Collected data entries
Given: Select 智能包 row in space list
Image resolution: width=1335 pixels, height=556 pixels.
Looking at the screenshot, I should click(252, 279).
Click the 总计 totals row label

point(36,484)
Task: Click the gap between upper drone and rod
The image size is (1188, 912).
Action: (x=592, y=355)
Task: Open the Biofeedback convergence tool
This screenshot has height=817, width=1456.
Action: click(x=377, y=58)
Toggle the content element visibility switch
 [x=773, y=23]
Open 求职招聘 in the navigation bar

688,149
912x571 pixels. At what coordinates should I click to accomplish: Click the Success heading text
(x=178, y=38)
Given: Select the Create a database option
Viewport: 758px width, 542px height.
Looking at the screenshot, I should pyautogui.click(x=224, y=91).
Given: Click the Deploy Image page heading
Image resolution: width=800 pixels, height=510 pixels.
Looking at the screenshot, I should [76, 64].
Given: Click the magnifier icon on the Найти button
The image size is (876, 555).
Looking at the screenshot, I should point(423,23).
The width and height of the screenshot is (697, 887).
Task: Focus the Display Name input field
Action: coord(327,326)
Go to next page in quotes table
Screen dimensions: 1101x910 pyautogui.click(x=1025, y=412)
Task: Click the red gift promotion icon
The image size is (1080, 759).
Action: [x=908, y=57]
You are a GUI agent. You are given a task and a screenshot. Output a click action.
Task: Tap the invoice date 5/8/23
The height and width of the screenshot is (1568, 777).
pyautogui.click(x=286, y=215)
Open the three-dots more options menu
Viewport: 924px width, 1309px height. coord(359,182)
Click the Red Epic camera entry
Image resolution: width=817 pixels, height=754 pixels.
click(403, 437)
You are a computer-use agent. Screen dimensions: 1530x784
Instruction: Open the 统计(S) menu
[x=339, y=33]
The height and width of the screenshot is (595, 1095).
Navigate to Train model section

**TASK**
Now that the records have been shown, restate each one word for word.

**TASK RESPONSE**
Given: Select 智能包 row in space list
Image resolution: width=1335 pixels, height=556 pixels.
Looking at the screenshot, I should click(252, 279).
Click the 总计 totals row label

point(36,484)
Task: Click the gap between upper drone and rod
The image size is (1188, 912).
Action: (x=592, y=355)
Task: Open the Biofeedback convergence tool
This screenshot has height=817, width=1456.
Action: click(x=377, y=58)
Toggle the content element visibility switch
 [x=773, y=23]
Open 求职招聘 in the navigation bar

688,149
912x571 pixels. At what coordinates should I click to accomplish: Click the Success heading text
(x=178, y=38)
Given: Select the Create a database option
Viewport: 758px width, 542px height.
Looking at the screenshot, I should pyautogui.click(x=224, y=91).
Given: Click the Deploy Image page heading
Image resolution: width=800 pixels, height=510 pixels.
Looking at the screenshot, I should [76, 64].
Given: Click the magnifier icon on the Найти button
The image size is (876, 555).
Looking at the screenshot, I should point(423,23).
The width and height of the screenshot is (697, 887).
Task: Focus the Display Name input field
Action: coord(327,326)
Go to next page in quotes table
Screen dimensions: 1101x910 pyautogui.click(x=1025, y=412)
Task: Click the red gift promotion icon
The image size is (1080, 759).
Action: [x=908, y=57]
You are a GUI agent. You are given a task and a screenshot. Output a click action.
Task: Tap the invoice date 5/8/23
The height and width of the screenshot is (1568, 777).
pyautogui.click(x=286, y=215)
Open the three-dots more options menu
Viewport: 924px width, 1309px height. coord(359,182)
Click the Red Epic camera entry
Image resolution: width=817 pixels, height=754 pixels.
click(403, 437)
You are a computer-use agent. Screen dimensions: 1530x784
Instruction: Open the 统计(S) menu
[x=339, y=33]
The height and width of the screenshot is (595, 1095).
Navigate to Train model section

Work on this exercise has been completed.